---- Fragmento de origen
Más adelante, Francisco conduce un todo-terreno por el cantón Llano de la Hacienda, se detiene en una casa que pertenece a Patricia Pineda, una mujer de estatura mediana y constante sonrisa; ella ha residido toda una la vida en esta localidad. Cuando se desplaza por su patio, gallinas, patos, perros, gatos y cabras parecen sincronizarse con sus pasos. Le acompañan, expectantes de los nuevos visitantes en su pequeño terreno.

Al recordar el proceso de exploración minera, Patricia lo cataloga como "traumático" para el municipio por las muertes producto de la oposición al proyecto. "Mi mayor preocupación es el agua, ya que nos abastecemos por medio de pozos", dice, y además conoce perfectamente que los procesos mineros tienen incidencia directa en los mantos acuíferos superficiales y subterráneos.

En una de las calles aledañas de la localidad, este periódico conversó con alguien que por razones de seguridad se le identificará con el nombre de "Marta". Su función actual dentro del municipio le permite conocer la preocupación de las personas de cara a la explotación minera en la zona, además formó parte activa del movimiento de resistencia durante la exploración.

"Estuvimos siempre en la lucha para que no explotaran porque teníamos el conocimiento de los químicos que se usan para desprender el oro de la tierra, no son amigables con el ambiente, y estábamos conscientes que esos productos contaminarían el agua y los terrenos de este sector, nosotros sabemos y estamos preocupados, porque si se trabajan las minas no hay forma posible que no exista contaminación", comenta.

Dos niños juegan frente al mural en honor a Marcelo Rivera, en la localidad de San Isidro Cabañas. Foto EDH / Miguel Lemus

Marta recalca que la minería representa una amenaza no solo para la comunidad, también está en peligro todo el país, por la corta extensión del territorio.
--------
---- Registros extraídos
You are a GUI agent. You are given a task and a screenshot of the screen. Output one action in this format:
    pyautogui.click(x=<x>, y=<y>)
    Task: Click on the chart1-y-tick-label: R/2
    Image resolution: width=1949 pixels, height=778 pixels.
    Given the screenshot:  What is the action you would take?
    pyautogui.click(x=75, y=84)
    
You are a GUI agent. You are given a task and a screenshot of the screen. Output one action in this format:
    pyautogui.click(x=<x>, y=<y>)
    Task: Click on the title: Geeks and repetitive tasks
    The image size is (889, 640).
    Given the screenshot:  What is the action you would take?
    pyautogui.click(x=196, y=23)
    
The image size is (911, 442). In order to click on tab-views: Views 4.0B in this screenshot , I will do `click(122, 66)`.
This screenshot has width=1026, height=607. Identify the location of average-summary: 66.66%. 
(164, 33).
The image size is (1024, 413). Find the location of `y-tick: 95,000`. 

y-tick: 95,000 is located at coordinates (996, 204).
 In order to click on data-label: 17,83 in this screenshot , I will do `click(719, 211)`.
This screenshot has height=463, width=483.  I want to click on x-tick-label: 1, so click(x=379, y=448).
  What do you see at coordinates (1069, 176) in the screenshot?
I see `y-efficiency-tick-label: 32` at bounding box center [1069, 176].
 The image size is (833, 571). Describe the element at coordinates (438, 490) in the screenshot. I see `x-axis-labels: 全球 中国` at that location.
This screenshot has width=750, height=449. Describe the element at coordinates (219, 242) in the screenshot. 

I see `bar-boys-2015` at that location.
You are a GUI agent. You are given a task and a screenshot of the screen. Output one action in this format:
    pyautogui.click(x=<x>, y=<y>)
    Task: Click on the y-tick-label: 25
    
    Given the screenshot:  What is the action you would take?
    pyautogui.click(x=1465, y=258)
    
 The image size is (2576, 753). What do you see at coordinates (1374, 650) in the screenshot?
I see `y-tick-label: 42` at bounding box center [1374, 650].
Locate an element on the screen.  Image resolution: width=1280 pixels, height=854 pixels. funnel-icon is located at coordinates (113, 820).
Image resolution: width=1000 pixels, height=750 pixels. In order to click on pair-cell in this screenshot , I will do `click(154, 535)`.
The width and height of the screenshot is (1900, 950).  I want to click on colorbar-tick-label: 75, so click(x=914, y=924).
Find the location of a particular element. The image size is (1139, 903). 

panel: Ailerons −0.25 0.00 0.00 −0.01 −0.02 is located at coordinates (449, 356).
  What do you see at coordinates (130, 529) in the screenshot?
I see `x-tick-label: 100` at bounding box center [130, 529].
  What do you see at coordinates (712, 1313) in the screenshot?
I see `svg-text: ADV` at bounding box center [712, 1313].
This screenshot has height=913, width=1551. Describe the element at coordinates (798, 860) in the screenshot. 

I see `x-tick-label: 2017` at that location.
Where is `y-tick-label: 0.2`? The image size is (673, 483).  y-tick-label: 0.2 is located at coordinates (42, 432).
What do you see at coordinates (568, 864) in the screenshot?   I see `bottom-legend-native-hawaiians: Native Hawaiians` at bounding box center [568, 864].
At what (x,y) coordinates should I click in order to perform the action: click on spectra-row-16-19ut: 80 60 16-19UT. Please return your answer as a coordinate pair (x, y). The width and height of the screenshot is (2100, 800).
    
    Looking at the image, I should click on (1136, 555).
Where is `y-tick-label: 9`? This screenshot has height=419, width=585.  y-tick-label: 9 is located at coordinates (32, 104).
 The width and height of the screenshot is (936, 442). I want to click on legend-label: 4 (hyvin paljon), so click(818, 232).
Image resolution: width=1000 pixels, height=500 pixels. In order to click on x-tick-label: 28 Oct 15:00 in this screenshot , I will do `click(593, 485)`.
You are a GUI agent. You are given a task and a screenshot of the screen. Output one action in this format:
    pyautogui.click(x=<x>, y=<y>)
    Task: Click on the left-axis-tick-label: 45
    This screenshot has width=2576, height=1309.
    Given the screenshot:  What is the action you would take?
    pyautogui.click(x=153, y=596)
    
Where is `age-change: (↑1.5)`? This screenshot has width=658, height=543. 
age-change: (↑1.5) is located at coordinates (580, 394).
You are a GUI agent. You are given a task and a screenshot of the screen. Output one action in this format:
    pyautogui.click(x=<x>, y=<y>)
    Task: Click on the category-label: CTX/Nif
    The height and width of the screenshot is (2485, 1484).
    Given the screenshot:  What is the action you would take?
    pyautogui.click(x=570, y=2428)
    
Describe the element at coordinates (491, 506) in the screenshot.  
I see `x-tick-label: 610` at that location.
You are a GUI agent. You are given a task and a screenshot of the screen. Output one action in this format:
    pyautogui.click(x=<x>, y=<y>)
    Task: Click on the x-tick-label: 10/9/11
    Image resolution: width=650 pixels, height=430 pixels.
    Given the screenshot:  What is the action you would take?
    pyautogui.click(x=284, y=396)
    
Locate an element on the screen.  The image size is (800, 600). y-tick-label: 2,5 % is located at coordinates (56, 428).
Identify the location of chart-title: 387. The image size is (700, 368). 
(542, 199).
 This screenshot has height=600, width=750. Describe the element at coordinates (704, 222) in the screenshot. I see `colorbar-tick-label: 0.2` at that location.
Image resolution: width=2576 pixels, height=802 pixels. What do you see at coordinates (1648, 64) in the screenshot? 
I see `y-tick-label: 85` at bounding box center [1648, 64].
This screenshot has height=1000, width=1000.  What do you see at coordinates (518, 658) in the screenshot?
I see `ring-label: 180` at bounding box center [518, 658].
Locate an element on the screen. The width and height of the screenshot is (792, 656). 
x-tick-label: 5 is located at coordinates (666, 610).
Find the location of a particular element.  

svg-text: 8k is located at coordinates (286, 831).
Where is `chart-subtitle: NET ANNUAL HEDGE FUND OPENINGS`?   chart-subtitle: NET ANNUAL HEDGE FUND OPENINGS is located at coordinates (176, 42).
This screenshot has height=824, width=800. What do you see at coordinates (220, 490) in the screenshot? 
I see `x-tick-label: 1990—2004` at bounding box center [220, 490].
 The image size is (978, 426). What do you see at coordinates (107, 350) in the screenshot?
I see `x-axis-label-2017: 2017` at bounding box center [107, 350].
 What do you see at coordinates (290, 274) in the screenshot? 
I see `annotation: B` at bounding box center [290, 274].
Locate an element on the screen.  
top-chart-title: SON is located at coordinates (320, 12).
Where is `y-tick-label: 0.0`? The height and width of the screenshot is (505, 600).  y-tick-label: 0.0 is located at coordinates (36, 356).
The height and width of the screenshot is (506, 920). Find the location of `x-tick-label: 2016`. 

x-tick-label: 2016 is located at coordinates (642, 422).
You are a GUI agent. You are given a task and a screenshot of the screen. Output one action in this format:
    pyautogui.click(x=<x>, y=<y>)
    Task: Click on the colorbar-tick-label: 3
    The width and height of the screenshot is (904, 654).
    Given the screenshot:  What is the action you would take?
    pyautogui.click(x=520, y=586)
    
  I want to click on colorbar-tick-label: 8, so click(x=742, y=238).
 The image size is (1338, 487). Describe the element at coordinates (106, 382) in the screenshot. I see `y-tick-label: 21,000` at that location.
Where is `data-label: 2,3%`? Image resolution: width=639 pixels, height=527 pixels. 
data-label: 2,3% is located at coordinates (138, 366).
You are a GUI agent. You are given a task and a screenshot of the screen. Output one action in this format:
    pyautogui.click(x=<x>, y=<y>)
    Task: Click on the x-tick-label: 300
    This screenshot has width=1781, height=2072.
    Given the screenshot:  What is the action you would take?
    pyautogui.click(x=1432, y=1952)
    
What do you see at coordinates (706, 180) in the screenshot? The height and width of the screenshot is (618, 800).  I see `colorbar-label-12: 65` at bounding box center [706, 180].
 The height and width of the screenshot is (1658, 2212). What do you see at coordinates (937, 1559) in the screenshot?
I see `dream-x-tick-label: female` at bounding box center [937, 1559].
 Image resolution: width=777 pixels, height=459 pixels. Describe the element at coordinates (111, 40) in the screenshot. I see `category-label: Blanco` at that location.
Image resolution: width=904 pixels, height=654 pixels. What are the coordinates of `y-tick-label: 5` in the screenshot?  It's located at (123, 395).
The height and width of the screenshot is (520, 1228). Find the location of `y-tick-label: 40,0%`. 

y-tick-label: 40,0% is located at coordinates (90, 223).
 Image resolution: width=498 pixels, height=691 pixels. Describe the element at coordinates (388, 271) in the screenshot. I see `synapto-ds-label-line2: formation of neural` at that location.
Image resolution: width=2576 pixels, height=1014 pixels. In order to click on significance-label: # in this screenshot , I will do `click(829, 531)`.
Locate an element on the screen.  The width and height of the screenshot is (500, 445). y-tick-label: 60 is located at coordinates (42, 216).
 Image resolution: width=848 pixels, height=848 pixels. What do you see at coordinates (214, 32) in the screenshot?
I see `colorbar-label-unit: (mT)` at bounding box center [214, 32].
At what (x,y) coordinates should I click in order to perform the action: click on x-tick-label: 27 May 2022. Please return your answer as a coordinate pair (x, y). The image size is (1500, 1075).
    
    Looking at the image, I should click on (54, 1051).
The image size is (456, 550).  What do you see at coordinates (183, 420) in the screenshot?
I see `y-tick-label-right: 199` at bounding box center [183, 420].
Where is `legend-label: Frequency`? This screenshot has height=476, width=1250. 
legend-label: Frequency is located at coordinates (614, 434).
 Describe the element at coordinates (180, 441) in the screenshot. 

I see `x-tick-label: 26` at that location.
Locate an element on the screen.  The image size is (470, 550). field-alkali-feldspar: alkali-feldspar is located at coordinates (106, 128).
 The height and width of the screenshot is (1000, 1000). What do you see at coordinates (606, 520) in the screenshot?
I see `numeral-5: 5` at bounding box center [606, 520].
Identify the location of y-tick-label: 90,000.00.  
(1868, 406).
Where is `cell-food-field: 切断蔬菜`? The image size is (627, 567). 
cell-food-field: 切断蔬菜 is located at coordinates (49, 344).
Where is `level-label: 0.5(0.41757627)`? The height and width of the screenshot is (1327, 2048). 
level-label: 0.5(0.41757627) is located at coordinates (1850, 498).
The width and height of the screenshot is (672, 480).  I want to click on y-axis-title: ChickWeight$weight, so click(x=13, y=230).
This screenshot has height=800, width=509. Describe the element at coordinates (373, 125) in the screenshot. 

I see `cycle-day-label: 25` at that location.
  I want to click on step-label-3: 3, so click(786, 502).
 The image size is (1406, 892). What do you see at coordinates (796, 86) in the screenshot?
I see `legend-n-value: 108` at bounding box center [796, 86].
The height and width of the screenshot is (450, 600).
--------
Instrucciones:
A - ¿Puedes anotar, tal cual aparece en el texto sobre la minería, el pasaje que va desde "Al recordar el" hasta "superficiales y subterráneos.", ambos incluidos?
B - Retoma el texto sobre la minería y continúalo a partir de su última oración.

Respuestas escritas:
A -
Al recordar el proceso de exploración minera, Patricia lo cataloga como "traumático" para el municipio por las muertes producto de la oposición al proyecto. "Mi mayor preocupación es el agua, ya que nos abastecemos por medio de pozos", dice, y además conoce perfectamente que los procesos mineros tienen incidencia directa en los mantos acuíferos superficiales y subterráneos.

B -
"Las comunidades, en la medida que vayan sintiendo que la minería va a afectar todos los recursos que tenemos, creería que van a seguir la lucha pacifica, en el sentido de hacer ver que va a resultar una afectación directa a toda la población", sostiene y opina que, en la medida que las personas vayan sintiendo miedo, van a reaccionar.

"Al final los gobiernos deben entender que no por tener un pedazo de oro podemos ceder ante la amenaza de sufrir enfermedades, la tierra va a quedar vulnerable y deforestada", finaliza, al tiempo que presta atención a un grupo de cinco tucanes que se apoderan de la copa de un árbol de mango; parecen secundar sus palabras y ser evidencia irrefutable de la resistencia de la naturaleza en la zona.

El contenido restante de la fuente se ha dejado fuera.